I have set up a machine (NUCi10FNK for the curious) for secure booting, created my own MOK, enrolled it, signed a kernel with it, works like charm.
Now, I want to remove all MOKs except for mine, so that only kernels signed by me can boot. I take the following steps:
mkdir m; cd m; mokutil –export
Go through the certs (for i in *; do openssl x509 -in $i -inform DER -text | less; done) and rm mine.
Run for i in MOK*; do sudo mokutil –delete $i; done on the remaining.
Upon reboot, the MOK manager comes on, I go through the delete dance, and the machine reboots.
If I run mokutil –list-enrolled, the Canonical Master CA key is back on:
SHA1 Fingerprint: 76:a0:92:06:58:00:bf:37:69:01:c3:72:cd:55:a9:0e:1f:de:d2:e0
Version: 3 (0x2)
Signature Algorithm: sha256WithRSAEncryption
Issuer: C=GB, ST=Isle of Man, L=Douglas, O=Canonical Ltd., CN=Canonical Ltd. Master Certificate Authority
Not Before: Apr 12 11:12:51 2012 GMT
Not After : Apr 11 11:12:51 2042 GMT
Subject: C=GB, ST=Isle of Man, L=Douglas, O=Canonical Ltd., CN=Canonical Ltd. Master Certificate Authority
Note that it is the second key, which means that it was intalled after my key, which means that something put it back.
What is that something, and how do I get rid of it?

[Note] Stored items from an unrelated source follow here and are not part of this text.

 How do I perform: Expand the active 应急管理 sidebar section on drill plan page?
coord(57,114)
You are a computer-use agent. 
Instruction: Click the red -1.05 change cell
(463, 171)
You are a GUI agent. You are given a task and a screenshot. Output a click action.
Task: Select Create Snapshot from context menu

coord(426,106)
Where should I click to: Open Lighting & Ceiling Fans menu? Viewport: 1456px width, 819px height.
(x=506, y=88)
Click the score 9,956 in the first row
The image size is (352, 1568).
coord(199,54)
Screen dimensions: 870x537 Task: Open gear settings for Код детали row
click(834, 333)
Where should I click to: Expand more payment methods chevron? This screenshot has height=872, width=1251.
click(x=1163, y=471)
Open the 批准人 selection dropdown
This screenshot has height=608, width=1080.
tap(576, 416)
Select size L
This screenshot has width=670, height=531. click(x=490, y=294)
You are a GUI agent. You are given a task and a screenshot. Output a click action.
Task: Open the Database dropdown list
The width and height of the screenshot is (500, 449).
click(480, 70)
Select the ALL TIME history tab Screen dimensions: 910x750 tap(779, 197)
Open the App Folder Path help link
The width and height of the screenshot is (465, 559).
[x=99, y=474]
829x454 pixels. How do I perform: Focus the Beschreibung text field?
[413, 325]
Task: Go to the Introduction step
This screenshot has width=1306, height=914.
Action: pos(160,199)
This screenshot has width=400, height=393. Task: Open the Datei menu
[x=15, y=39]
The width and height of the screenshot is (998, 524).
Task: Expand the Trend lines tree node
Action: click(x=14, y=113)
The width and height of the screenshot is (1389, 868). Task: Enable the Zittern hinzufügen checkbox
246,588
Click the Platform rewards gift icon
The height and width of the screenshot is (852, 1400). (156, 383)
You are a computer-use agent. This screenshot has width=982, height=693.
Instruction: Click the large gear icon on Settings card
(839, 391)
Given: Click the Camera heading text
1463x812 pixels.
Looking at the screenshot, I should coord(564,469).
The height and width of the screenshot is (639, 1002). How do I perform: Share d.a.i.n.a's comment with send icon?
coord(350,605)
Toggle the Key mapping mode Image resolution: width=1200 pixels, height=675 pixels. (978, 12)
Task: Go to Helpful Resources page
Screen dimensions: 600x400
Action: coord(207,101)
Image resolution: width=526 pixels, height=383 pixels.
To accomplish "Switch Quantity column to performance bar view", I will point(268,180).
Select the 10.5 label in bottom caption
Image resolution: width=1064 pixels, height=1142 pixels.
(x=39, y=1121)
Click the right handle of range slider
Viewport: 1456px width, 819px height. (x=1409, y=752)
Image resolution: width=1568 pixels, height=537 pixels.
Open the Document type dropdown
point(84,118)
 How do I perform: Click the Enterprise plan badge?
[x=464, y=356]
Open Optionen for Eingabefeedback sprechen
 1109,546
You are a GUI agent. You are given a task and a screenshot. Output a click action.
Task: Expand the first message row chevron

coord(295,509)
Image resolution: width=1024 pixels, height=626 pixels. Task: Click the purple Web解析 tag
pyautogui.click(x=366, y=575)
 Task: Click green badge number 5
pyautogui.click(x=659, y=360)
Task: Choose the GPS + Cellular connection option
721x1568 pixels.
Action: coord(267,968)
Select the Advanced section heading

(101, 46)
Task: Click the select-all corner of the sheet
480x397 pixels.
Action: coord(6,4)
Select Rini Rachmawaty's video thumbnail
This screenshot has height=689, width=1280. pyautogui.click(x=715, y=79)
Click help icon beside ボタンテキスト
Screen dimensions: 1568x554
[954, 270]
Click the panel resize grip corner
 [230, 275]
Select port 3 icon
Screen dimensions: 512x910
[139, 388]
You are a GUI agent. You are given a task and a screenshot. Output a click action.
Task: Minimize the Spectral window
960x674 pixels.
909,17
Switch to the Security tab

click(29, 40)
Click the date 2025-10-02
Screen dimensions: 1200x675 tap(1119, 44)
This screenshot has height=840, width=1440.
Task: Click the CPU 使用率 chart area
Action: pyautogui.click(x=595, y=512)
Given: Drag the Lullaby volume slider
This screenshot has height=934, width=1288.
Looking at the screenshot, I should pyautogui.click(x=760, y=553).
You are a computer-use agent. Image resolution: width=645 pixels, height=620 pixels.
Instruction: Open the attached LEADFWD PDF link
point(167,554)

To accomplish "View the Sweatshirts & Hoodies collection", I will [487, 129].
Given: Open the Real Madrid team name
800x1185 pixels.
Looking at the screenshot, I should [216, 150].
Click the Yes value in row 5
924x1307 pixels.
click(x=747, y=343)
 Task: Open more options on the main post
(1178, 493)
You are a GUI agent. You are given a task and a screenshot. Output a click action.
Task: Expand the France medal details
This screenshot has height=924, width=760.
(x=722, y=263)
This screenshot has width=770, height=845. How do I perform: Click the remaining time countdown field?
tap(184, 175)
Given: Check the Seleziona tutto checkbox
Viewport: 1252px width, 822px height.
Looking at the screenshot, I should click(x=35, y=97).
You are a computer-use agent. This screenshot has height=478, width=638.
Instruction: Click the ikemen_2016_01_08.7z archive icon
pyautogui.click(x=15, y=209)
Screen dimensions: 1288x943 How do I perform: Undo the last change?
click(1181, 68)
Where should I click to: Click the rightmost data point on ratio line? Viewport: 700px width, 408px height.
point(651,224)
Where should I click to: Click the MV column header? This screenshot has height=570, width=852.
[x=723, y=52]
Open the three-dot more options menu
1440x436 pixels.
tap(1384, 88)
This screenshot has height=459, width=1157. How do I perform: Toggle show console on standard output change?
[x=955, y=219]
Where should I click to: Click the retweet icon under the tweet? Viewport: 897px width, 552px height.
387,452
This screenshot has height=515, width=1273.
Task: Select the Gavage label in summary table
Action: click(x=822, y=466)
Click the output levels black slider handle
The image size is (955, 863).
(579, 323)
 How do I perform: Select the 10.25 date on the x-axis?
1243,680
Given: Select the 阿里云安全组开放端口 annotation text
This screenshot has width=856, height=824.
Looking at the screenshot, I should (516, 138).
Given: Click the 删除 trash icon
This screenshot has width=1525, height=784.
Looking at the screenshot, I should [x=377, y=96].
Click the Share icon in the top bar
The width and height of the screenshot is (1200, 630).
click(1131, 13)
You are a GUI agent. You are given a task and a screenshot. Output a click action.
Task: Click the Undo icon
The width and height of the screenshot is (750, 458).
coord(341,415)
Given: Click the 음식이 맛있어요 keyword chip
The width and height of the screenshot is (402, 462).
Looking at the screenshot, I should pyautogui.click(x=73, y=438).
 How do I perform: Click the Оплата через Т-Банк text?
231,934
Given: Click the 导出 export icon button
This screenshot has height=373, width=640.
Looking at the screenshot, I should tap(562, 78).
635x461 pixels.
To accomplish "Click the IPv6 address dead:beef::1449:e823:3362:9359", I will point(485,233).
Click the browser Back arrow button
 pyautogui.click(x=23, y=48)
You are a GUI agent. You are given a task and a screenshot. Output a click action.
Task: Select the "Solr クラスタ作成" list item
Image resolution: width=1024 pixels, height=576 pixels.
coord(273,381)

What am I trying to accomplish: I want only kernels signed by me to be bootable on that machine; I keep disk encryption keys in the TPM. The machine can only boot from disk, but an adversary can still replace the boot disk with one freshly installed on another machine, with secure boot off, boot on the target machine, and extract the keys from the TPM.